Stuttgart - Hantaviren kommen vor allem im Südwesten Deutschlands vor. Immer wieder gibt es Jahre, in denen sich die Viren rasant verbreiten – wie beispielsweise im Jahr 2012. Wissenschaftler am Stuttgarter Robert-Bosch-Krankenhaus (RBK) haben 1570 Patienten aus diesem Infektionsjahr gebeten, an einer Nachuntersuchung teilzunehmen. 456 dieser Patienten haben sich dazu bereit erklärt. Entstanden ist daraus die weltweit größte Studie über die Langzeitfolgen einer Infektion mit Hantaviren.

 

„Seit 2001 sind Infektionen mit Hantaviren meldepflichtig, und wir haben hier die höchsten Fallzahlen. Daher konnten wir viele Patienten in unsere Studie aufnehmen“, sagt Mark Dominik Alscher, Ärztlicher Direktor des RBK. Publiziert wurde die Studie im Wissenschaftsmagazin „Nephrology Dialysis Transplantation“. Aus den Daten haben die Stuttgarter Forscher einen Risiko-Score entwickelt, mit dem man den Verlauf der Erkrankung einschätzen kann. Das hilft etwa Hausärzten bei der Beurteilung, ob sie den Patienten in eine Klinik einweisen sollen oder ob er zu Hause behandelt werden kann.

Das Hantavirus wird über den Kot oder den Urin wild lebender Nagetiere wie etwa der Rötelmaus übertragen. Menschen stecken sich damit an, wenn sie den verseuchten Staub einatmen. Das kann beim Joggen oder dem Spaziergang im Wald ebenso der Fall sein wie beim Aufräumen im Keller einer Stadtwohnung. Eine Übertragung von Mensch zu Mensch wurde bisher nicht beschrieben. Die jährlichen Infektionszahlen hängen stark davon ab, wie viele Rötelmäuse in der Gegend leben.

Die Zahl der Infektionen hängt letztlich auch am Klima

Das Überleben der Nagetiere wiederum hängt vom regionalen Klima ab. Rötelmäuse ernähren sich vor allem von Bucheckern. In einem trockenen Sommer hängen die Buchen voller Bucheckern, die Mäuse können sich die Bäuche vollfressen. Wenn anschließend ein milder Winter den Mäusen das Überleben leicht macht, folgt ein Jahr mit vielen Mäusen und hohen Infektionsraten mit Hantaviren, wie etwa in den Jahren 2010 und 2012.

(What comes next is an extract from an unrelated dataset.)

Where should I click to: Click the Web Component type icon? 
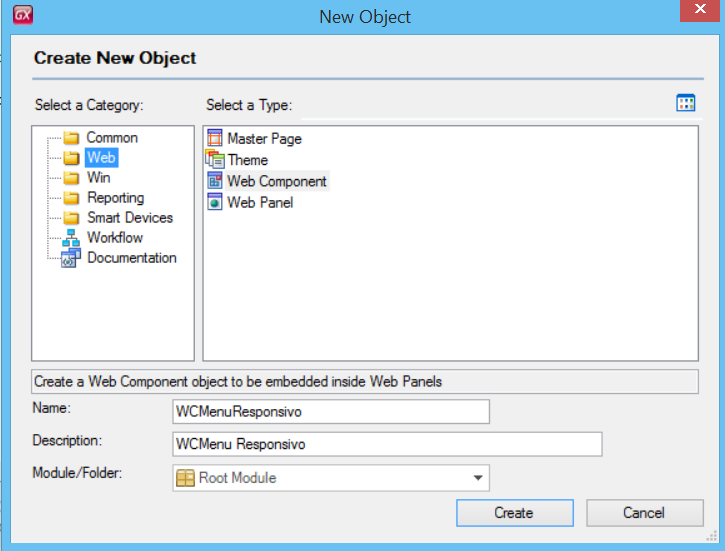pos(215,181)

„Viele Menschen, die sich mit dem Hantavirus anstecken, merken gar nichts davon. Daher ist die Dunkelziffer bei dieser Erkrankung recht hoch“, sagt Alscher. Bei einem Teil der Infizierten jedoch könne das Immunsystem die Viren nicht in Schach halten, und die Krankheit breche aus – mit unterschiedlicher Intensität. Die Beschwerden beginnen meist mit grippeähnlichen Symptomen, vor allem Fieber. Oft kommen Sehstörungen hinzu. Es kann zu einem Abfall des Blutdrucks kommen. In schweren Fällen kommen Nierenprobleme hinzu, die sich zunächst als aufsteigende Kreuzschmerzen in der Region der Nieren bemerkbar machen. Mitunter droht Nierenversagen, so dass eine vorübergehende Dialyse notwendig wird. Ist die kritische Phase vorüber, heilt die Krankheit ohne Folgen aus. Heilende Medikamente oder eine schützende Impfung gegen Hantaviren gibt es nicht.

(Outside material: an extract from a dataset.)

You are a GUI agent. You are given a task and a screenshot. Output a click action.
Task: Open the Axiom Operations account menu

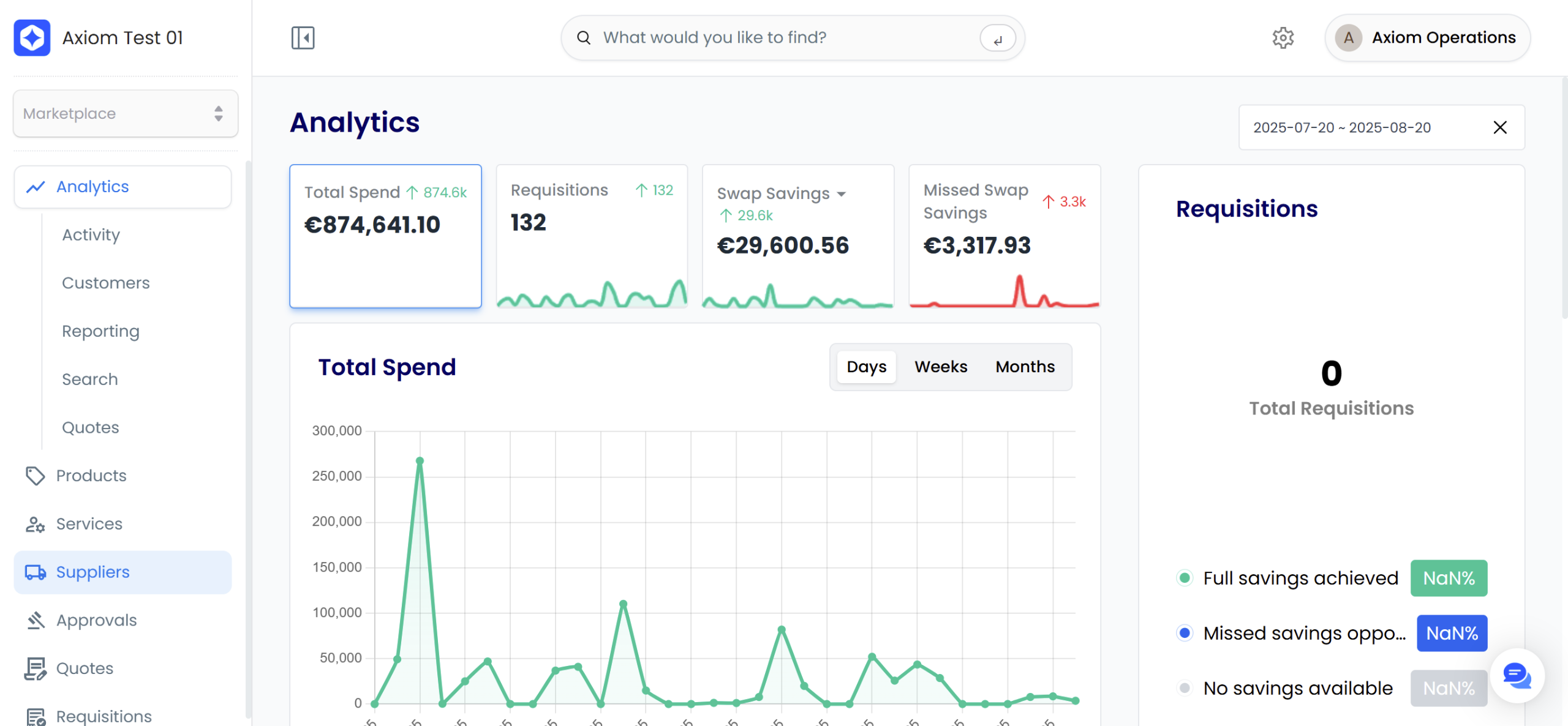[1427, 38]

Bisher war es kaum möglich, bei einem Patienten den genauen Verlauf der Erkrankung einzuschätzen. Der Hausarzt stand vor dem Problem: Muss der Patient in eine Klinik eingeliefert werden, weil Nierenversagen droht? Oder kann er vor Ort behandelt werden, weil die Infektion einen milden Verlauf nehmen wird? In der RBK-Studie konnten nun Parameter festgelegt werden, die eine Einschätzung des Krankheitsverlaufs möglich machen. „Der Mangel an Thrombozyten im Blut kann auf einen schweren Verlauf hinweisen, ebenso wie die erhöhte Konzentration eines bestimmten Entzündungseiweißes im Blut oder Eiweiß im Urin“, berichtet Alscher. Für die einzelnen Parameter haben die Wissenschaftler eine Art Punktesystem entwickelt: Der Abfall der Thrombozyten wird zwei Punkten gleichgesetzt, das Vorhandensein von Entzündungseiweiß und Eiweiß im Urin mit jeweils einem Punkt. „Treffen auf einen Patienten mehr als zwei Punkte zu, muss man mit Nierenproblemen rechnen. Der Betroffene sollte dann in einer Klinik behandelt werden“, erklärt Alscher den Score.

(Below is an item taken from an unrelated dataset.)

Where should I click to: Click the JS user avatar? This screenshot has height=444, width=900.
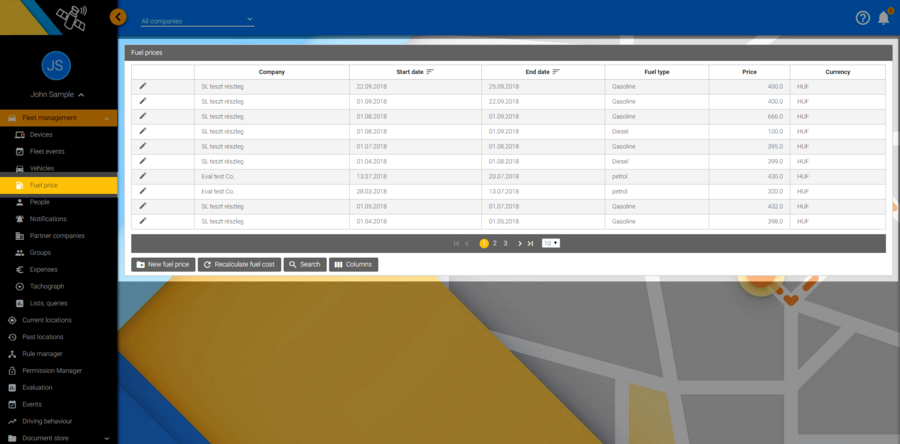[57, 65]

Zudem habe die Studie gezeigt, dass Betroffene Antikörper gegen das Virus gebildet haben, die sie zumindest in den ersten Jahren nach der Infektion vor einer Neuansteckung schützen, so Alscher. Wiederlegt werden konnte die Annahme, dass Patienten einen erhöhten Blutdruck entwickelten. Die Daten aus der Studie werden weiter analysiert auf der Suche nach der Ursache der Veränderungen.